=== SOURCE PASSAGE ===
*** Begin section ***

Another mom spoke about her 12 year old son, Paul, who was healthy at birth, but when he was breastfeeding or crying, his skin turned pale, and then blue. As a child, Paul got out of breath easily and needed to squat down to recover. And during his school physical, he was found to have a heart murmur.
Both Blake and Paul have cyanotic congenital heart defects, or CHDs, which usually start causing problems within the first 3-8 weeks of life. They can be broadly grouped into life-threatening cyanotic heart defects, or the less dangerous acyanotic heart defects.
Let’s go over 5 of the life-threatening cyanotic congenital heart defects: persistent truncus arteriosus, transposition of the great vessels, tetralogy of fallot, total anomalous pulmonary venous return, and tricuspid atresia.
Now the first 3 are caused by outflow tract defects that develop during the formation of the aorta and pulmonary artery. In fetal development the heart looks like a long tube; the top part is the truncus arteriosus and the part inferior to that is the bulbus cordis. Neural crest cells migrate into the bulbus cordis and trigger the formation of the aorticopulmonary septum. This structure is formed when two endocardial cushions appear on the right-superior and left-inferior walls. These grow like a spiral - imagine a corkscrew - and they wrap around each other forming a single septum that divides the truncus into the roots of the aorta. One root connects to the primitive left ventricle, and the other connects to the pulmonary artery and primitive right ventricle. That’s how blood gets routed to the right place!

*** End section ***

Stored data
*** Begin section ***

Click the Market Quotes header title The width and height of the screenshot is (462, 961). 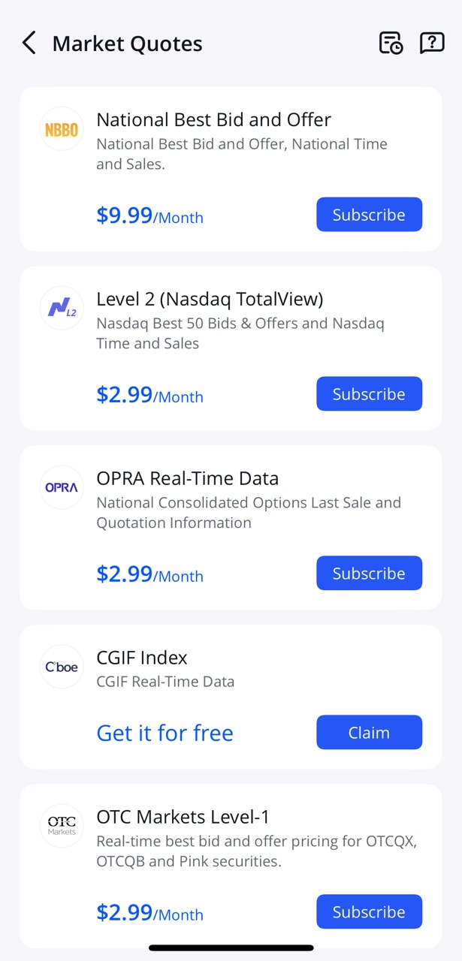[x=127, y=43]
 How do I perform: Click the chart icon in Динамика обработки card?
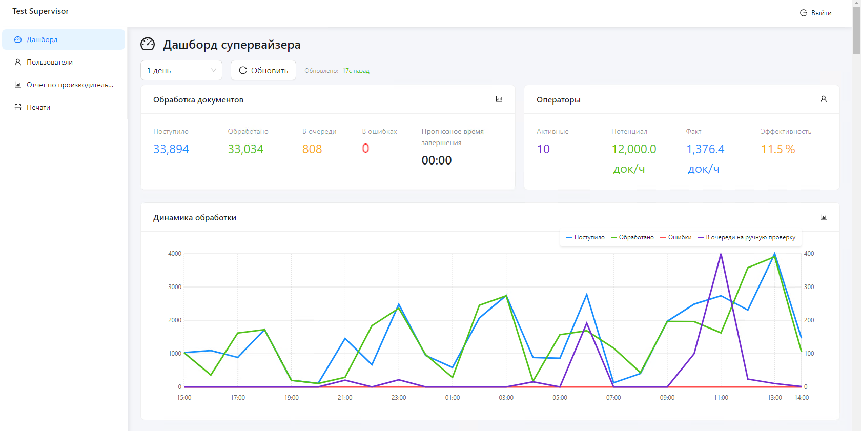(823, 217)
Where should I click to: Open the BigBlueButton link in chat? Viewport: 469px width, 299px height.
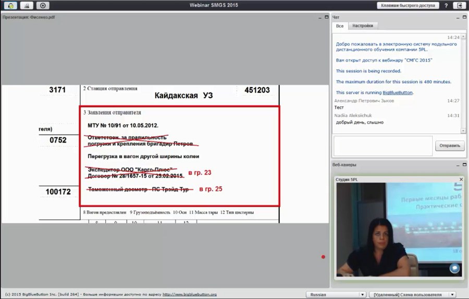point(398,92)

*** End section ***
*** Begin section ***

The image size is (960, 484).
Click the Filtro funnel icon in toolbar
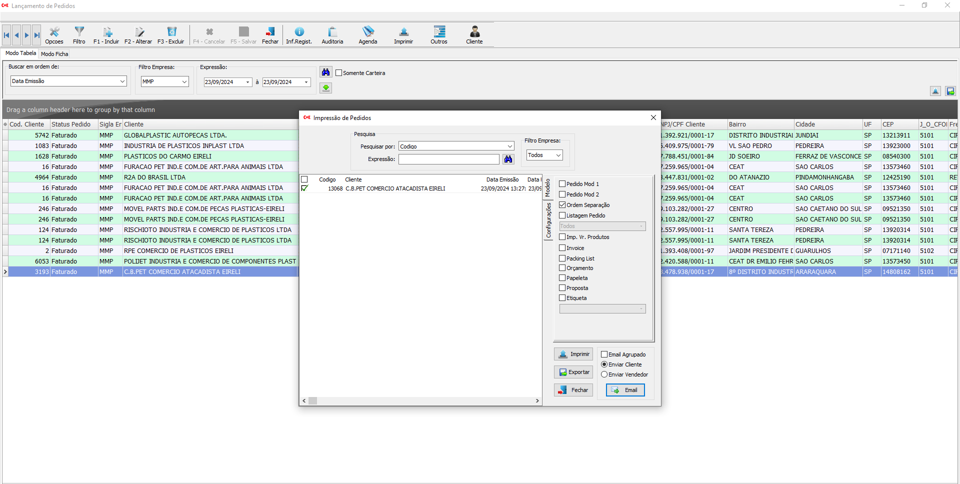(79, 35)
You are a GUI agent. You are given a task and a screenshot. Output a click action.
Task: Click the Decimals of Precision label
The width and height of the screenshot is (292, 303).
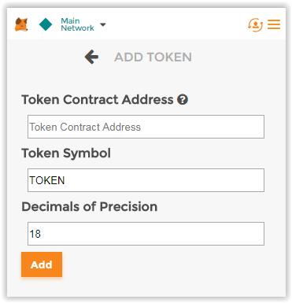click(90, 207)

*** End section ***

=== CHECK YOUR UNDERSTANDING ===
a – Reproduce the part of the congenital heart defects passage above that begins at the words "Another mom spoke" and stops after the words "a heart murmur.".
b – In the congenital heart defects passage, what reason is given for grouping together the first three cyanotic defects it lists?

=== ANSWERS PER TASK ===
a –
Another mom spoke about her 12 year old son, Paul, who was healthy at birth, but when he was breastfeeding or crying, his skin turned pale, and then blue. As a child, Paul got out of breath easily and needed to squat down to recover. And during his school physical, he was found to have a heart murmur.

b – The first three (persistent truncus arteriosus, transposition of the great vessels, and tetralogy of fallot) share a cause. Each comes from an outflow tract defect that develops while the aorta and pulmonary artery are forming.